駆け付け警護「ノー」 自衛隊派遣に市民ら抗議

 自衛隊の南スーダン派遣は海外での武力行使を禁じた憲法9条に違反するなどとして、派遣に反対するデモが3日、藤沢駅北口サンパール広場で行われ、市民ら約100人が抗議の声を上げた。

 政府は、今月に派遣予定の陸上自衛隊部隊に新任務「駆け付け警護」を付与できるかを検討している。駆け付け警護は、昨年9月の安全保障関連法に基づく任務で、離れた場所で国連や非政府組織(NGO)の職員らが武装勢力に襲われた際、武器を持って助けに行く任務だ。

 デモを主催した市民団体「ふじさわ・不戦のちかい平和行動」は、政府方針について「新任務では、従来と違って武器の使用基準が大幅に緩和されてしまう。
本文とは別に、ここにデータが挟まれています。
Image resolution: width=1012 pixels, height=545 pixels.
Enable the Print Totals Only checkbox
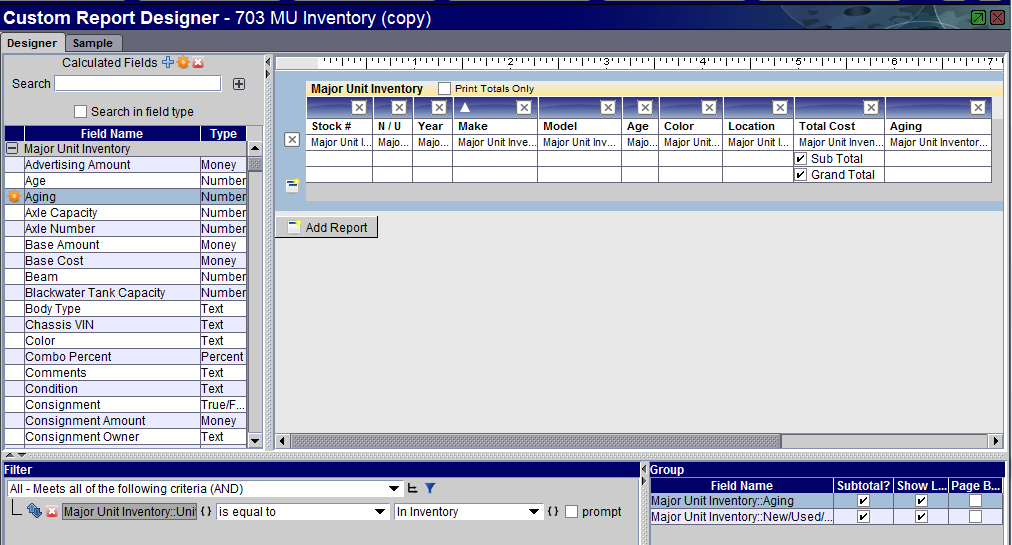click(445, 89)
自衛隊員が派遣されれば、戦闘行為に介入し、武装勢力を射殺するのではないか、または武装勢力によって自衛隊員が射殺されるのではないか、と大変危惧している」とあらためて反対声明を発表した。

 リレートークでマイクを握った主婦車田明里さん(28)=藤沢市=は「始めは警護が目的だとしても、銃撃戦になったら自衛隊も弾を撃つでしょう。好きになった人が実は自衛隊員だったら? 自分の子どもが『災害などで困った人を助けたいから自衛隊員になりたい』と言ったら? 被害者は現地にいる人だけではありません」と訴えた。

 デモでは、マネキンに扮(ふん)して無言で抗議する「マネキンフラッシュモブ」と名付けたパフォーマンスも行われ、市民らが「自衛隊員を死なせるな!だれも殺すな」と書かれたプラカードを掲げた。